While many buyers typically purchase homes to rent out as vacation property, they now are often using them as second primary residences, Nicolay-Davis said. She has seen a tangential effect first-hand: Her sixth-grader had seven new students in his class this year.

The Friday before Labor Day, protesters stood at a roundabout on the route Bay Area travelers take into South Lake Tahoe. About a dozen were gathered holding signs reading "Stop littering" and "Flatlanders = noise, traffic, garbage, pollution."

Tahoe local Josh Lease has helped organize the demonstrations. "The Bay Area techies are definitely relocating up here," he said, adding that he's hoping there will be some response from local government to deal with increased traffic and trash.

"The morale for locals is at an all-time low right now," said 41-year-old Lisa Utzig Schafer, who has lived in South Lake Tahoe since she was five years old and owns a small retail shop there. "We're hoping for a really bad winter so all these people who are buying houses will realize how tough it is living here year round, and then they'll go move."

Still, there are benefits. The new crowd is more diverse, a welcome change, she said. And it's been good for her store, which sells Tahoe souvenirs, as well as jewelry and local art. While it has only been open half of its normal hours because of COVID-19, it's made more than two-thirds of its typical earnings. This past Labor Day was even better than the year before, she said.

Down the street from Schafer's shop is Tahoe Bike Company, where employee Ed Weber said he had the busiest season he can remember.

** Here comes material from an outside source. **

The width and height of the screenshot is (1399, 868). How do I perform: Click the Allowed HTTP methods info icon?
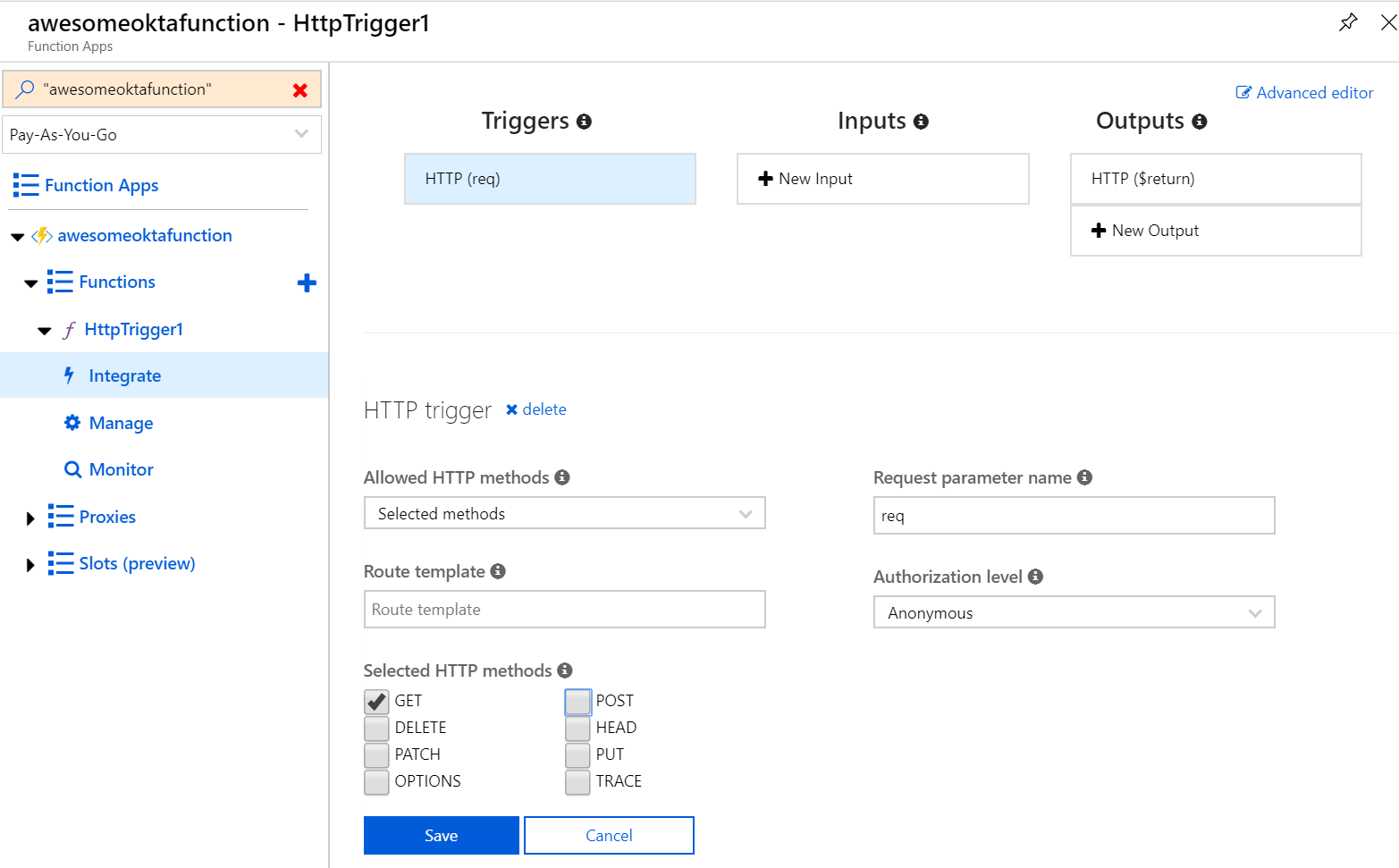pyautogui.click(x=562, y=477)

"I've sold quite a few electric bikes this summer," he said. But while the influx has been good for business, he's having trouble finding a new home because the market is crowded with wealthy cash buyers.

The region has also been a place of refuge for Bay Area residents fleeing fires and smoke-filled air, said David Orr, co-owner of Cowork Tahoe, a shared office in South Lake Tahoe, who has let evacuees use the workspace. Tahoe’s air has been clouded with the haze blanketing the West but has been less affected by California's record-setting blazes — for now.

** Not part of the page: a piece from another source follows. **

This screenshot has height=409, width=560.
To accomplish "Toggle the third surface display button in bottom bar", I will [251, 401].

"We're all very on edge about fire right now," Orr said. "That's always been a big concern for Tahoe; we've had some pretty catastrophic fires."

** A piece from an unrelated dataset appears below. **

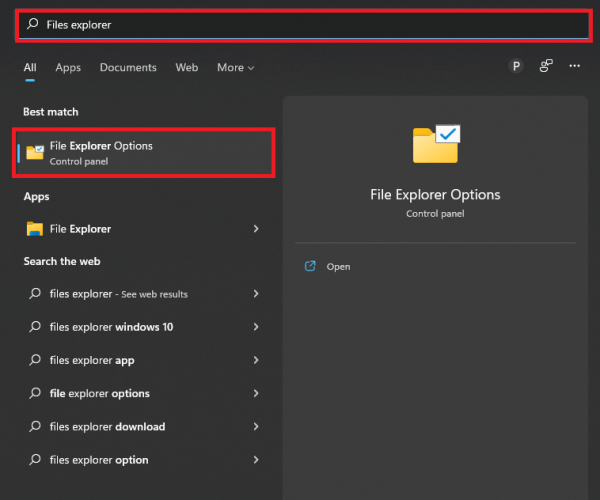600x500 pixels.
Task: Click the File Explorer Options folder icon in Best match
Action: [x=35, y=152]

Orr has seen the broader shift to more permanent transplants coming to the area. Before March, his 140-odd clients at Cowork Tahoe were about 80% locals and 20% Bay Area folks who used the space part-time. Since he reopened in June from a pandemic shutdown, the make-up is more like 50% locals and 50% tech workers, many of whom have just recently bought property.

For South Lake Tahoe mayor Jason Collin, having Bay Area transplants settle down full-time is preferable to having investor-owned rentals sit vacant. Voters recently passed a measure that would ban short-term rentals in much of the city starting next year, intending to address the housing shortage and bring down rental costs for the local workforce. Still, he acknowledged that out-of-towners may instead gain the advantage.

"To buy a $600,000 or $800,000 house is probably not in the cards for a lot of locals," Collins said.

Further north, Truckee mayor David Polivy is less convinced that any of these trends will stick. "Part of my daily job is separating the fear and the hearsay and the rumors," he said: No, 500 new students have not enrolled in Truckee's school district; it's more like 60, which is typical.

Regardless, in budget and policy conversations, he's preparing for population growth, debating whether to fund more police officers or increase road capacity — issues that will have to be addressed once it's clearer whether this is a short-term pandemic trend or a permanent shift in lifestyles for people fleeing bigger metropolitan areas.